Aim
Retype the lines between the line containing "Image resolution: width=146" and the line containing "Action: (42, 17)", inclusive, omitting the pictures from your answer.
──────── Data in this exercise ────────
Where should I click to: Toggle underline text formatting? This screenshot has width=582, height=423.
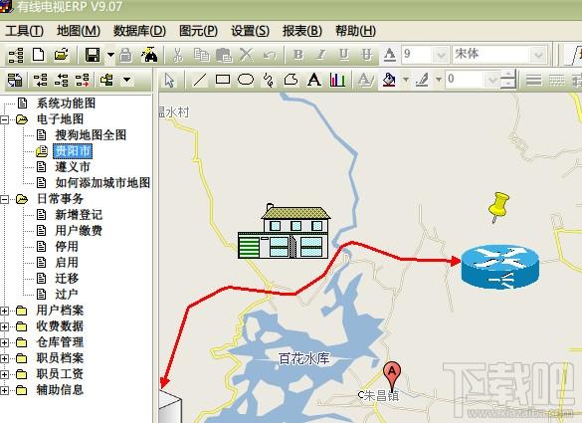point(344,55)

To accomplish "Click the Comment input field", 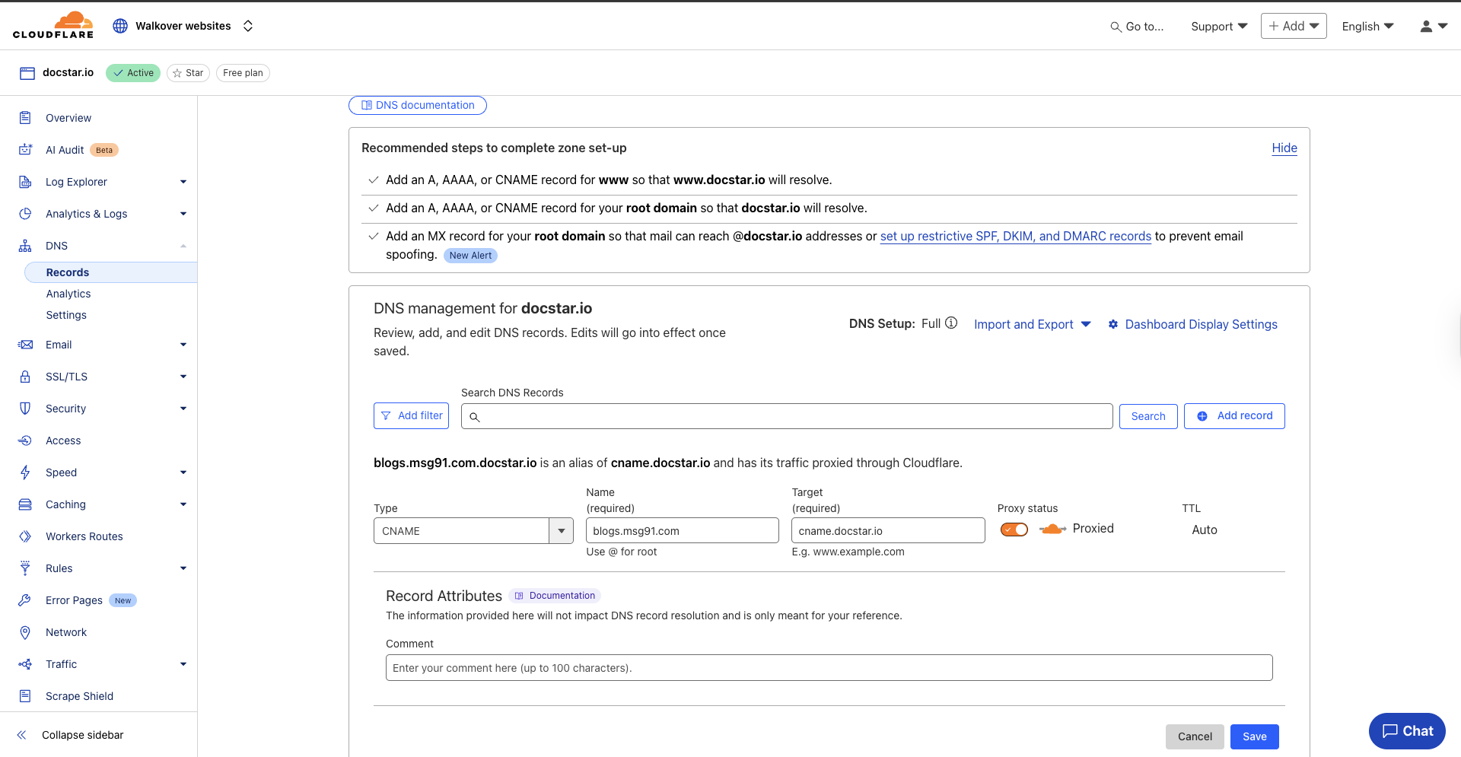I will (x=829, y=667).
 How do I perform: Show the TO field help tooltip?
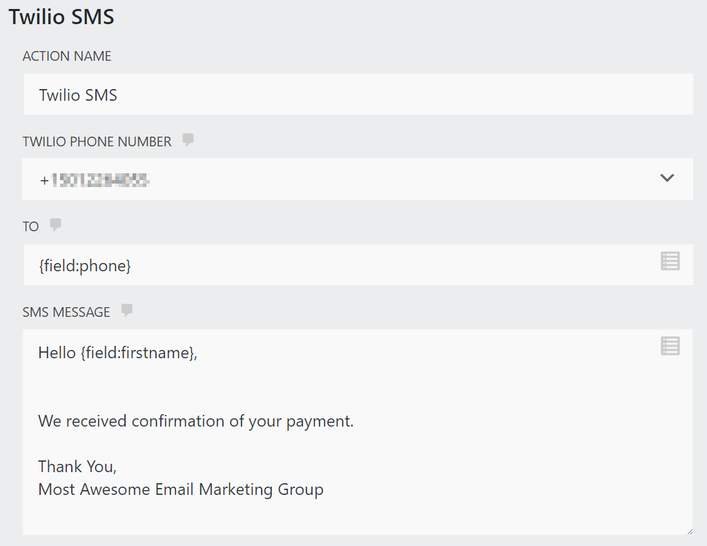55,224
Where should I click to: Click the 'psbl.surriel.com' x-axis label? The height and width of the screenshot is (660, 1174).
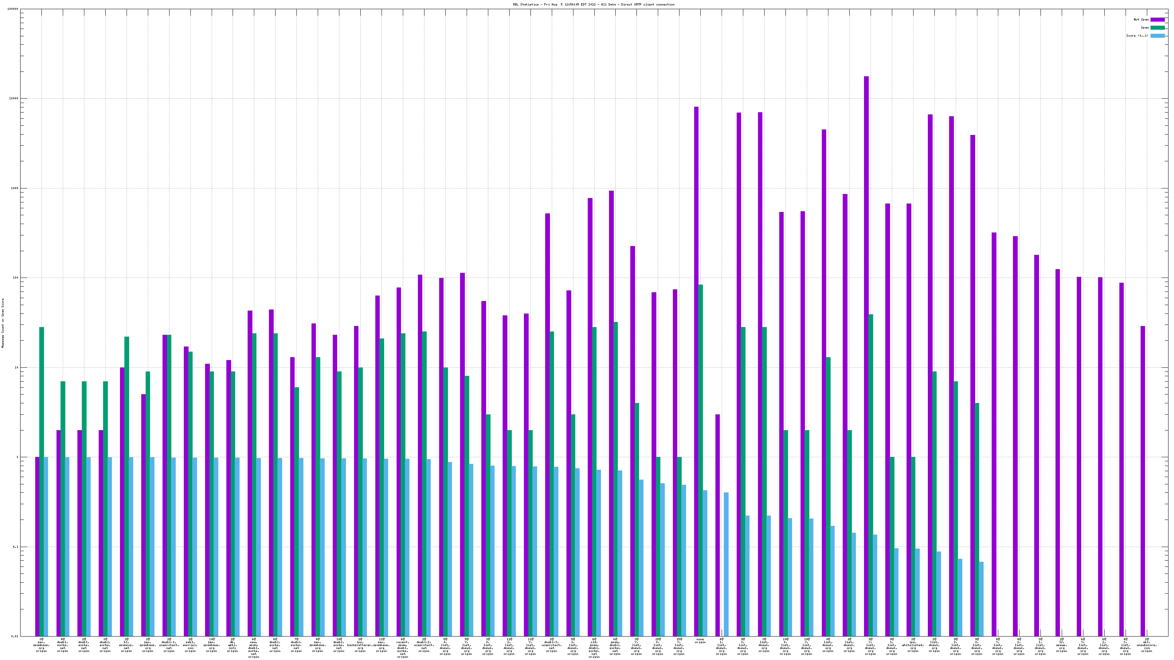pyautogui.click(x=190, y=645)
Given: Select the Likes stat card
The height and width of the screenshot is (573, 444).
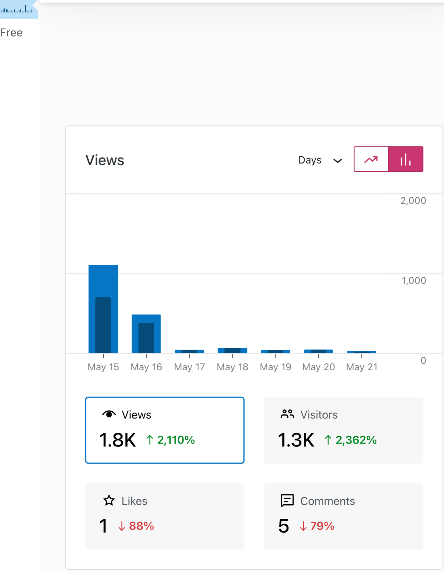Looking at the screenshot, I should 164,516.
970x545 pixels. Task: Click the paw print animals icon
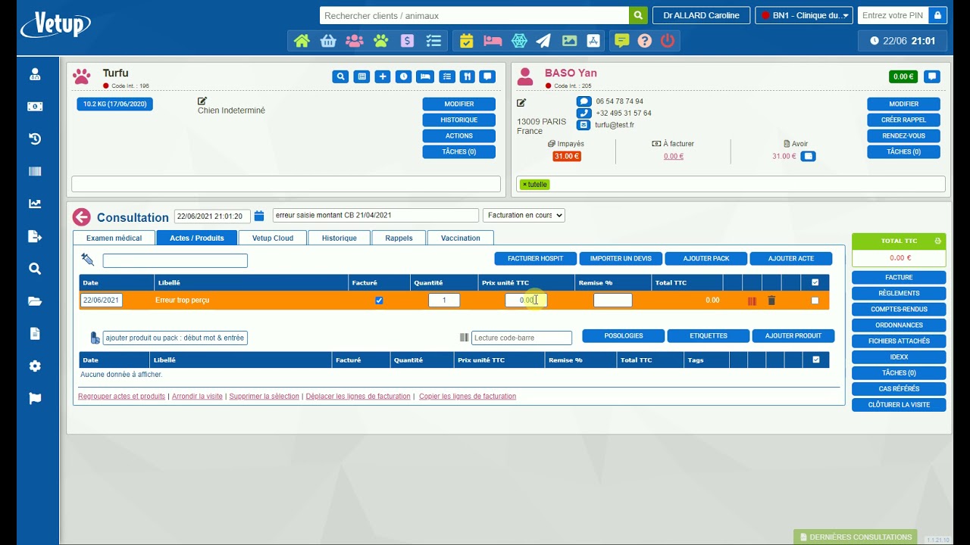click(380, 41)
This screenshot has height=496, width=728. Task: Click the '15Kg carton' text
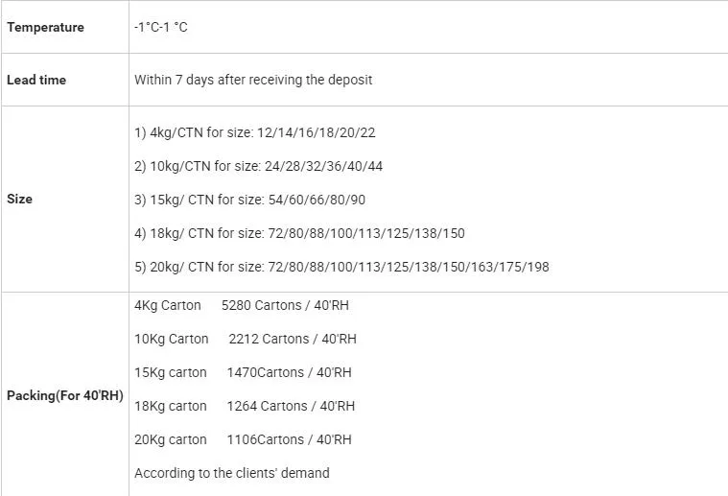(171, 372)
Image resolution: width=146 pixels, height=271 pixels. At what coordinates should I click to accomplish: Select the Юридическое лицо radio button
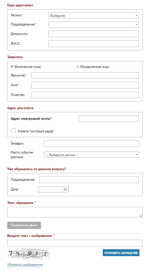tap(78, 66)
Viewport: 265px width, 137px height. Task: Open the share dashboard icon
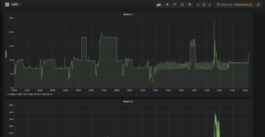175,5
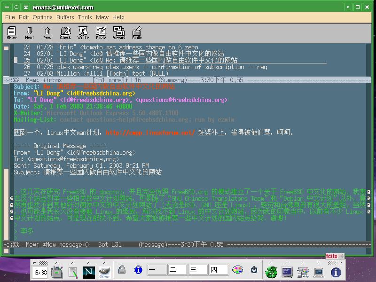The image size is (376, 282).
Task: Open the Options menu
Action: (42, 17)
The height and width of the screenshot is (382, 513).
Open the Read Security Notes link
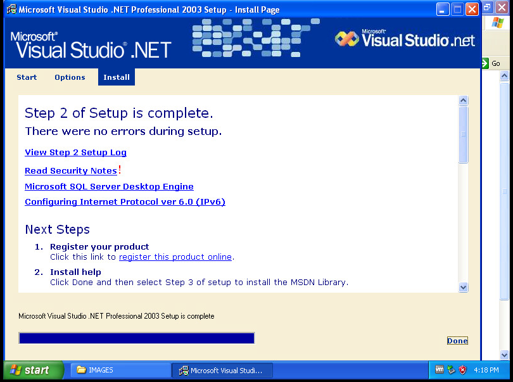pos(71,170)
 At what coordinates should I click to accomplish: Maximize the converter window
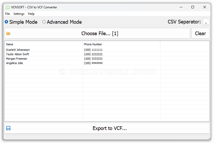[193, 7]
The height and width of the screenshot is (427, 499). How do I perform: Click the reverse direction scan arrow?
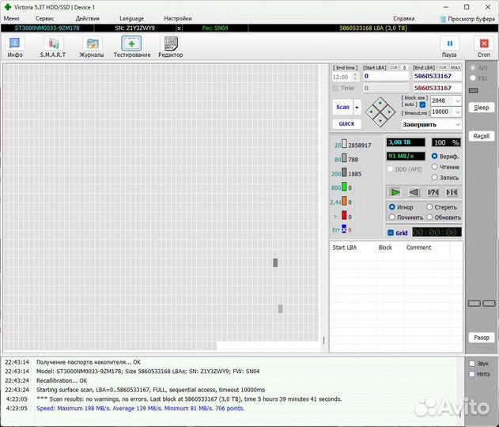[x=414, y=192]
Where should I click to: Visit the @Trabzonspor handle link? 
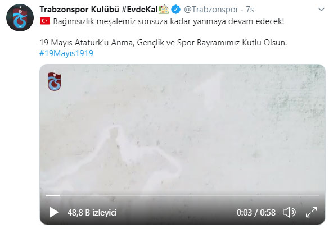pyautogui.click(x=211, y=10)
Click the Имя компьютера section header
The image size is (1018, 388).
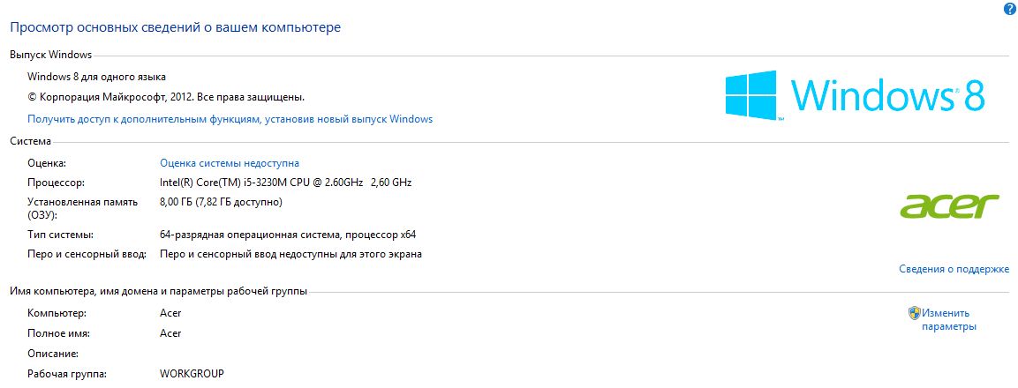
────────
Complete answer
Image resolution: width=146 pixels, height=271 pixels. At what coordinates should I click to accomplish: Select the Юридическое лицо radio button
tap(78, 66)
Viewport: 265px width, 137px height. Task: Open the share dashboard icon
175,5
The image size is (376, 282).
Task: Open the Options menu
Action: (42, 17)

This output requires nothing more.